== Action item ==
What is expected is a word-for-word copy of all the entries.

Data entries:

= Beginning of Section =

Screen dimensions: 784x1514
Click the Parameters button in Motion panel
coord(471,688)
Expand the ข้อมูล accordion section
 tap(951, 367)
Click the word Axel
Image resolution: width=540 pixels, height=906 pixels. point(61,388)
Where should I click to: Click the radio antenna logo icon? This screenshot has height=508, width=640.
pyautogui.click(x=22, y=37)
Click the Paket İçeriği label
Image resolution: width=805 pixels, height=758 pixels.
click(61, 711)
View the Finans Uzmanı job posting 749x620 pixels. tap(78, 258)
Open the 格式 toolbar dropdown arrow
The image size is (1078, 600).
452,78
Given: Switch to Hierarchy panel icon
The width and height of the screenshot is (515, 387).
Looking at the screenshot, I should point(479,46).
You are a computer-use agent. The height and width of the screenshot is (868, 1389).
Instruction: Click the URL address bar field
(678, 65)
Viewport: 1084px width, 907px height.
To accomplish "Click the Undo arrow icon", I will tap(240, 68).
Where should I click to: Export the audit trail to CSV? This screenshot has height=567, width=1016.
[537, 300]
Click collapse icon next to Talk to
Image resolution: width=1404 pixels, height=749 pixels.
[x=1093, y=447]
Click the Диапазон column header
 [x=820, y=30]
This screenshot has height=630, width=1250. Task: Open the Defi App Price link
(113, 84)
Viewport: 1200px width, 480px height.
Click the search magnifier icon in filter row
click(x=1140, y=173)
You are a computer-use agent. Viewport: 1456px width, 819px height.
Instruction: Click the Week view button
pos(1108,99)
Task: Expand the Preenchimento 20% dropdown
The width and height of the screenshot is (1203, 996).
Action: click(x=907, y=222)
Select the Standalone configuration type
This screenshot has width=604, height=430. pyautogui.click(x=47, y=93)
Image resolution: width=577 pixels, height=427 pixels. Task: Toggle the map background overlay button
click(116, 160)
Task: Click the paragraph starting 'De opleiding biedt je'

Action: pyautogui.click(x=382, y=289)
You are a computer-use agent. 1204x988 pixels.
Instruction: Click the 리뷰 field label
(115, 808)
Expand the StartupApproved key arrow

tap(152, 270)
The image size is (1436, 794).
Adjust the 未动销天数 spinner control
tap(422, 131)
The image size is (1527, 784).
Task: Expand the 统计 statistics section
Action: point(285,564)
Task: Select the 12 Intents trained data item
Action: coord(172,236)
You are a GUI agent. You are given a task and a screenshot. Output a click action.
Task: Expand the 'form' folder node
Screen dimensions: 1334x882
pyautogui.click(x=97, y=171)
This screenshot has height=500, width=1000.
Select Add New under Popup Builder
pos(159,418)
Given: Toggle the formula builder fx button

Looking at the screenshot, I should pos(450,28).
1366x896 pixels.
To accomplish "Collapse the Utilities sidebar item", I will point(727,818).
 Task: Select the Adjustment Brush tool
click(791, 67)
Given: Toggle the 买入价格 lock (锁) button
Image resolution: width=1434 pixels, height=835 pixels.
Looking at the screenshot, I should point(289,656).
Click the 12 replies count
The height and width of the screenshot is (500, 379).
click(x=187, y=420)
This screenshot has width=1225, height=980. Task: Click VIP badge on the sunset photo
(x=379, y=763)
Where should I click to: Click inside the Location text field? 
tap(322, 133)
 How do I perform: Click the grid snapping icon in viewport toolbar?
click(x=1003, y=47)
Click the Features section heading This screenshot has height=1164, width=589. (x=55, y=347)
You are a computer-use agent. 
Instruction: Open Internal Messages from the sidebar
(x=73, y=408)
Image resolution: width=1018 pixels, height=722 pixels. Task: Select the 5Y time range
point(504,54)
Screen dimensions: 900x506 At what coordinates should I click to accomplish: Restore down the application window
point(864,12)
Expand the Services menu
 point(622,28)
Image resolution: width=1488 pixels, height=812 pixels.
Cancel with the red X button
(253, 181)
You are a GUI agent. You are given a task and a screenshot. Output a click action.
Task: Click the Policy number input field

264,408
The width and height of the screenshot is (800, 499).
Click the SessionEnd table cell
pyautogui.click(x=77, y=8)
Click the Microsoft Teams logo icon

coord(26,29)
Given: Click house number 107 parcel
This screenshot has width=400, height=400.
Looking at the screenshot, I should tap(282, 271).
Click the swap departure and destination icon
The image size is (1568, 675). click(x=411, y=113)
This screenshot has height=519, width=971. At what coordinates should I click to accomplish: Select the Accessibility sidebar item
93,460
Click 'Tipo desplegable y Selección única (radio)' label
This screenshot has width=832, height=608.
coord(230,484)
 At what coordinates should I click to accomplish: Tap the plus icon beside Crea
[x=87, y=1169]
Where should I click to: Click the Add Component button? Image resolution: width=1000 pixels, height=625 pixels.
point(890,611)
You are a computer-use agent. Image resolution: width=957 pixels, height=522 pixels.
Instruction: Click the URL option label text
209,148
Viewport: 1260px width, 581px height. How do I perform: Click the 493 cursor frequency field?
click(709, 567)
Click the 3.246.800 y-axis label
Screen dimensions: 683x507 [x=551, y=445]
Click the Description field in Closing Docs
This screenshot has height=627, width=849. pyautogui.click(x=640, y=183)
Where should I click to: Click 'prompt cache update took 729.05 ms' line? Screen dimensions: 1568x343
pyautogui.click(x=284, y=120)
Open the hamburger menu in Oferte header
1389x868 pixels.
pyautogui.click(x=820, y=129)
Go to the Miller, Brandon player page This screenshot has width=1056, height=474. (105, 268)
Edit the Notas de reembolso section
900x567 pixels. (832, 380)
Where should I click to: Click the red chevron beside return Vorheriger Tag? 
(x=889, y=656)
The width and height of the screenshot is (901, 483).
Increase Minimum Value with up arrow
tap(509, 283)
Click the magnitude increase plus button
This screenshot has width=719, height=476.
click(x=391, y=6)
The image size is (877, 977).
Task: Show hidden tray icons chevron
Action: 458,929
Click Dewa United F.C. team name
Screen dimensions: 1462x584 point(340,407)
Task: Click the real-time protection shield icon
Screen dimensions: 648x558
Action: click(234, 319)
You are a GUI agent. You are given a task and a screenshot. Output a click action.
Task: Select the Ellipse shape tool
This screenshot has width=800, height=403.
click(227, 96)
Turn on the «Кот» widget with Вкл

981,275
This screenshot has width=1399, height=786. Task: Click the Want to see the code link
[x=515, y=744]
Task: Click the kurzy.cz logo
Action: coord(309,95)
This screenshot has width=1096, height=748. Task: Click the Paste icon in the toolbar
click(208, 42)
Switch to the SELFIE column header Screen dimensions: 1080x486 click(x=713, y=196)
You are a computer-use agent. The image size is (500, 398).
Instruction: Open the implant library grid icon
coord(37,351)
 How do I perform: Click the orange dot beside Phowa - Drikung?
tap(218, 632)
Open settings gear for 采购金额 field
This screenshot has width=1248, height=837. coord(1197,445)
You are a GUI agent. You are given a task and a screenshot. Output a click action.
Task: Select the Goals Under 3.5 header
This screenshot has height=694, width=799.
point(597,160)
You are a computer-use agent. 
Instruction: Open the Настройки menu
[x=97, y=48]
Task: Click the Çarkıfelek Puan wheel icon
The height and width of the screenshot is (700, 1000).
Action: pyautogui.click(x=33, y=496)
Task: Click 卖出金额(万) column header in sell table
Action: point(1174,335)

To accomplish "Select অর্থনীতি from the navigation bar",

= End of Section =

== Expected answer ==
Screen dimensions: 784x1514
Click the Parameters button in Motion panel
coord(471,688)
Expand the ข้อมูล accordion section
 tap(951, 367)
Click the word Axel
Image resolution: width=540 pixels, height=906 pixels. point(61,388)
Where should I click to: Click the radio antenna logo icon? This screenshot has height=508, width=640.
pyautogui.click(x=22, y=37)
Click the Paket İçeriği label
Image resolution: width=805 pixels, height=758 pixels.
click(61, 711)
View the Finans Uzmanı job posting 749x620 pixels. tap(78, 258)
Open the 格式 toolbar dropdown arrow
The image size is (1078, 600).
452,78
Given: Switch to Hierarchy panel icon
The width and height of the screenshot is (515, 387).
Looking at the screenshot, I should point(479,46).
You are a computer-use agent. The height and width of the screenshot is (868, 1389).
Instruction: Click the URL address bar field
(678, 65)
Viewport: 1084px width, 907px height.
To accomplish "Click the Undo arrow icon", I will tap(240, 68).
Where should I click to: Export the audit trail to CSV? This screenshot has height=567, width=1016.
[537, 300]
Click collapse icon next to Talk to
Image resolution: width=1404 pixels, height=749 pixels.
[x=1093, y=447]
Click the Диапазон column header
 [x=820, y=30]
This screenshot has height=630, width=1250. Task: Open the Defi App Price link
(113, 84)
Viewport: 1200px width, 480px height.
Click the search magnifier icon in filter row
click(x=1140, y=173)
You are a computer-use agent. Viewport: 1456px width, 819px height.
Instruction: Click the Week view button
pos(1108,99)
Task: Expand the Preenchimento 20% dropdown
The width and height of the screenshot is (1203, 996).
Action: click(x=907, y=222)
Select the Standalone configuration type
This screenshot has width=604, height=430. pyautogui.click(x=47, y=93)
Image resolution: width=577 pixels, height=427 pixels. Task: Toggle the map background overlay button
click(116, 160)
Task: Click the paragraph starting 'De opleiding biedt je'

Action: pyautogui.click(x=382, y=289)
You are a computer-use agent. 1204x988 pixels.
Instruction: Click the 리뷰 field label
(115, 808)
Expand the StartupApproved key arrow

tap(152, 270)
The image size is (1436, 794).
Adjust the 未动销天数 spinner control
tap(422, 131)
The image size is (1527, 784).
Task: Expand the 统计 statistics section
Action: point(285,564)
Task: Select the 12 Intents trained data item
Action: coord(172,236)
You are a GUI agent. You are given a task and a screenshot. Output a click action.
Task: Expand the 'form' folder node
Screen dimensions: 1334x882
pyautogui.click(x=97, y=171)
This screenshot has height=500, width=1000.
Select Add New under Popup Builder
pos(159,418)
Given: Toggle the formula builder fx button

Looking at the screenshot, I should pos(450,28).
1366x896 pixels.
To accomplish "Collapse the Utilities sidebar item", I will point(727,818).
 Task: Select the Adjustment Brush tool
click(791, 67)
Given: Toggle the 买入价格 lock (锁) button
Image resolution: width=1434 pixels, height=835 pixels.
Looking at the screenshot, I should point(289,656).
Click the 12 replies count
The height and width of the screenshot is (500, 379).
click(x=187, y=420)
This screenshot has width=1225, height=980. Task: Click VIP badge on the sunset photo
(x=379, y=763)
Where should I click to: Click inside the Location text field? 
tap(322, 133)
 How do I perform: Click the grid snapping icon in viewport toolbar?
click(x=1003, y=47)
Click the Features section heading This screenshot has height=1164, width=589. (x=55, y=347)
You are a computer-use agent. 
Instruction: Open Internal Messages from the sidebar
(x=73, y=408)
Image resolution: width=1018 pixels, height=722 pixels. Task: Select the 5Y time range
point(504,54)
Screen dimensions: 900x506 At what coordinates should I click to accomplish: Restore down the application window
point(864,12)
Expand the Services menu
 point(622,28)
Image resolution: width=1488 pixels, height=812 pixels.
Cancel with the red X button
(253, 181)
You are a GUI agent. You are given a task and a screenshot. Output a click action.
Task: Click the Policy number input field

264,408
The width and height of the screenshot is (800, 499).
Click the SessionEnd table cell
pyautogui.click(x=77, y=8)
Click the Microsoft Teams logo icon

coord(26,29)
Given: Click house number 107 parcel
This screenshot has width=400, height=400.
Looking at the screenshot, I should tap(282, 271).
Click the swap departure and destination icon
The image size is (1568, 675). click(x=411, y=113)
This screenshot has height=519, width=971. At what coordinates should I click to accomplish: Select the Accessibility sidebar item
93,460
Click 'Tipo desplegable y Selección única (radio)' label
This screenshot has width=832, height=608.
coord(230,484)
 At what coordinates should I click to accomplish: Tap the plus icon beside Crea
[x=87, y=1169]
Where should I click to: Click the Add Component button? Image resolution: width=1000 pixels, height=625 pixels.
point(890,611)
You are a computer-use agent. Image resolution: width=957 pixels, height=522 pixels.
Instruction: Click the URL option label text
209,148
Viewport: 1260px width, 581px height. How do I perform: Click the 493 cursor frequency field?
click(709, 567)
Click the 3.246.800 y-axis label
Screen dimensions: 683x507 [x=551, y=445]
Click the Description field in Closing Docs
This screenshot has height=627, width=849. pyautogui.click(x=640, y=183)
Where should I click to: Click 'prompt cache update took 729.05 ms' line? Screen dimensions: 1568x343
pyautogui.click(x=284, y=120)
Open the hamburger menu in Oferte header
1389x868 pixels.
pyautogui.click(x=820, y=129)
Go to the Miller, Brandon player page This screenshot has width=1056, height=474. (105, 268)
Edit the Notas de reembolso section
900x567 pixels. (832, 380)
Where should I click to: Click the red chevron beside return Vorheriger Tag? 
(x=889, y=656)
The width and height of the screenshot is (901, 483).
Increase Minimum Value with up arrow
tap(509, 283)
Click the magnitude increase plus button
This screenshot has width=719, height=476.
click(x=391, y=6)
The image size is (877, 977).
Task: Show hidden tray icons chevron
Action: 458,929
Click Dewa United F.C. team name
Screen dimensions: 1462x584 point(340,407)
Task: Click the real-time protection shield icon
Screen dimensions: 648x558
Action: click(234, 319)
You are a GUI agent. You are given a task and a screenshot. Output a click action.
Task: Select the Ellipse shape tool
This screenshot has width=800, height=403.
click(227, 96)
Turn on the «Кот» widget with Вкл

981,275
This screenshot has width=1399, height=786. Task: Click the Want to see the code link
[x=515, y=744]
Task: Click the kurzy.cz logo
Action: coord(309,95)
This screenshot has width=1096, height=748. Task: Click the Paste icon in the toolbar
click(208, 42)
Switch to the SELFIE column header Screen dimensions: 1080x486 click(x=713, y=196)
You are a computer-use agent. The image size is (500, 398).
Instruction: Open the implant library grid icon
coord(37,351)
 How do I perform: Click the orange dot beside Phowa - Drikung?
tap(218, 632)
Open settings gear for 采购金额 field
This screenshot has width=1248, height=837. coord(1197,445)
You are a GUI agent. You are given a task and a screenshot. Output a click action.
Task: Select the Goals Under 3.5 header
This screenshot has height=694, width=799.
point(597,160)
You are a computer-use agent. 
Instruction: Open the Настройки menu
[x=97, y=48]
Task: Click the Çarkıfelek Puan wheel icon
The height and width of the screenshot is (700, 1000).
Action: pyautogui.click(x=33, y=496)
Task: Click 卖出金额(万) column header in sell table
Action: point(1174,335)

To accomplish "Select অর্থনীতি from the navigation bar",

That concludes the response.